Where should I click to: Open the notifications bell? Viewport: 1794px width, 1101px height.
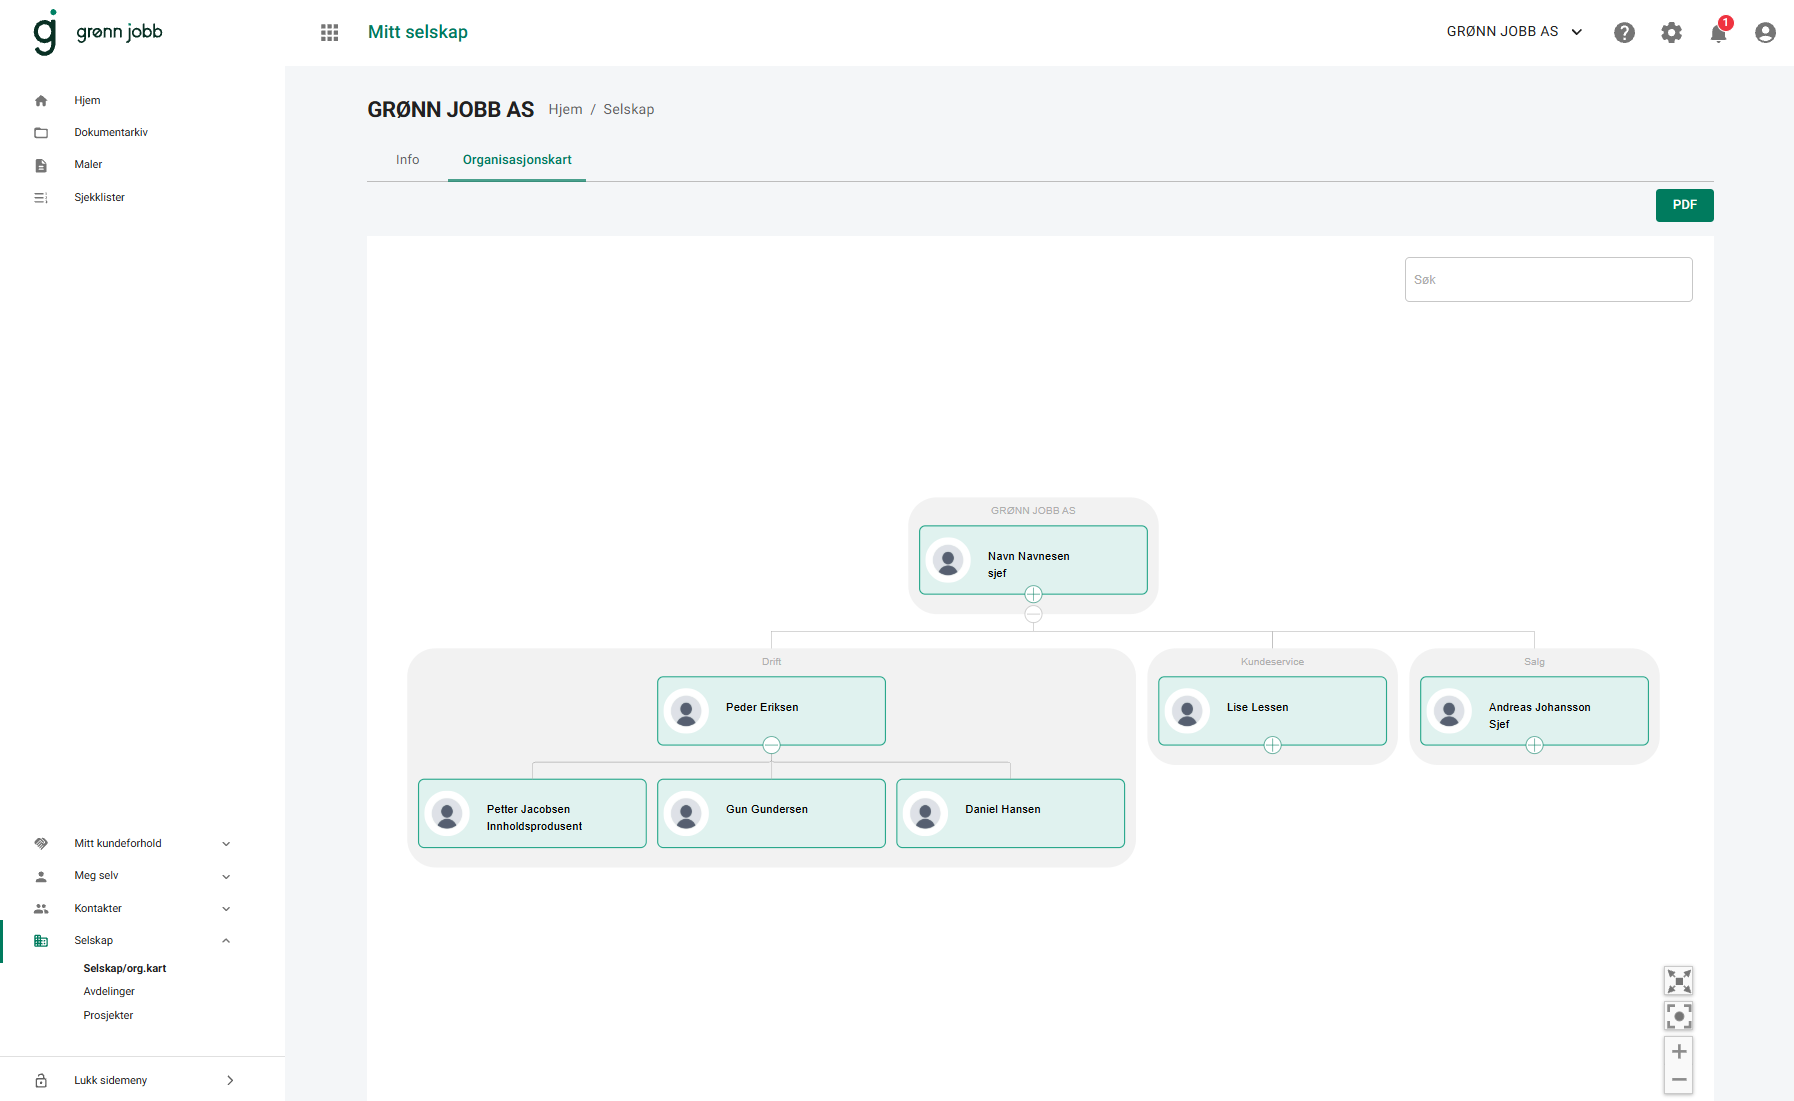tap(1718, 33)
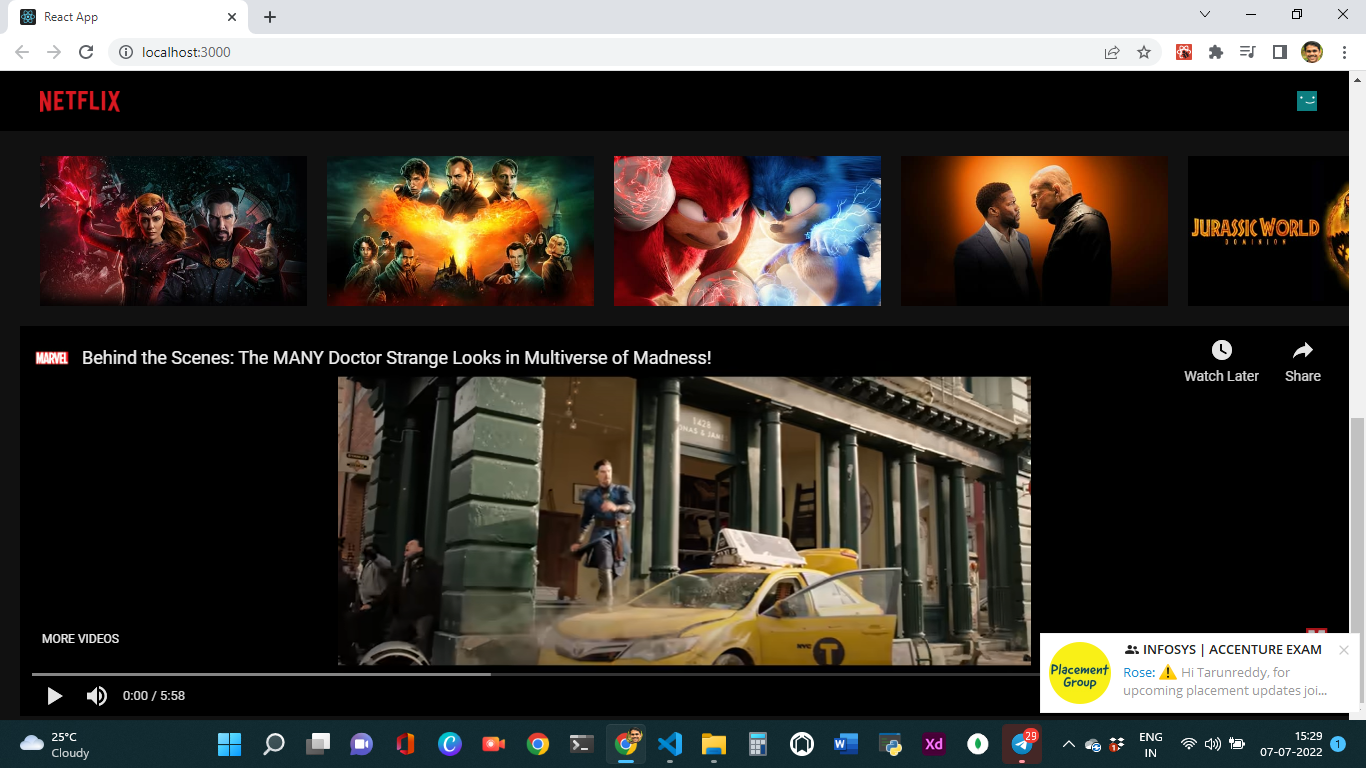1366x768 pixels.
Task: Click the Watch Later clock icon
Action: click(x=1221, y=350)
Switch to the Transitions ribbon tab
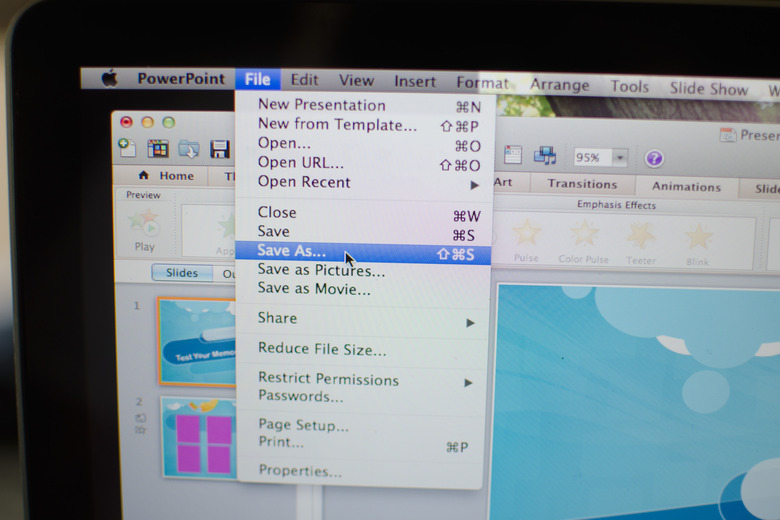This screenshot has width=780, height=520. [582, 184]
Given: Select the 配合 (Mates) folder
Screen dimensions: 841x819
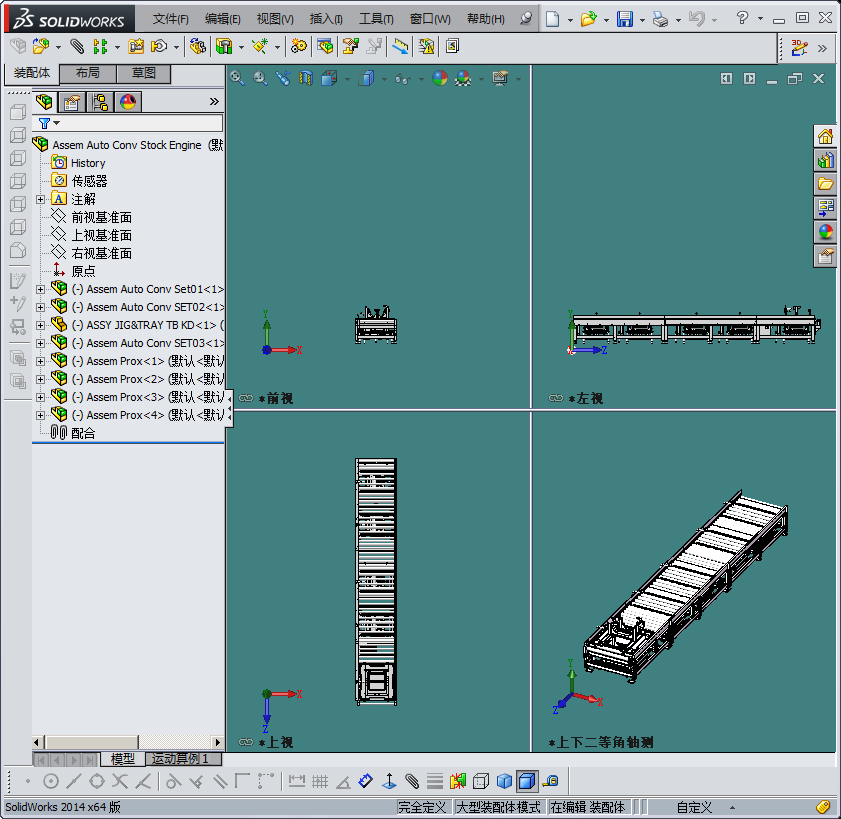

··········

Please copy all of the records above word for word, leaving out the pictures.

▸ **Response to the task**:
Where should I click to: Open the notifications bell? Viewport: 1794px width, 1101px height.
tap(1718, 33)
1366x768 pixels.
Task: Click the Watch Later clock icon
Action: click(x=1221, y=350)
Switch to the Transitions ribbon tab
This screenshot has width=780, height=520. [582, 184]
Given: Select the 配合 (Mates) folder
Screen dimensions: 841x819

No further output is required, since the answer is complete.